-- PROBLEM TO SOLVE --
Each record below should be reproduced as it is written, with pictures left out entirely.

-- DATA SHOWN --
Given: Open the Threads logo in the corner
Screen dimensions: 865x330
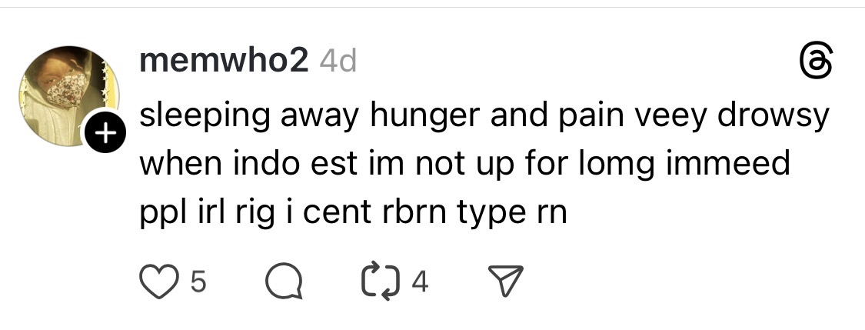Looking at the screenshot, I should (x=815, y=62).
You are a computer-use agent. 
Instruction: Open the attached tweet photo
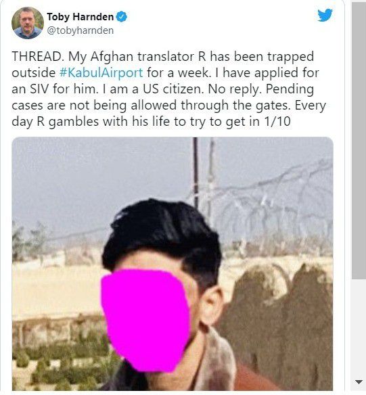click(173, 264)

-- FINAL ANSWER --
Given: Open the Threads logo in the corner
Screen dimensions: 865x330
Looking at the screenshot, I should (x=815, y=62).
You are a computer-use agent. 
Instruction: Open the attached tweet photo
click(173, 264)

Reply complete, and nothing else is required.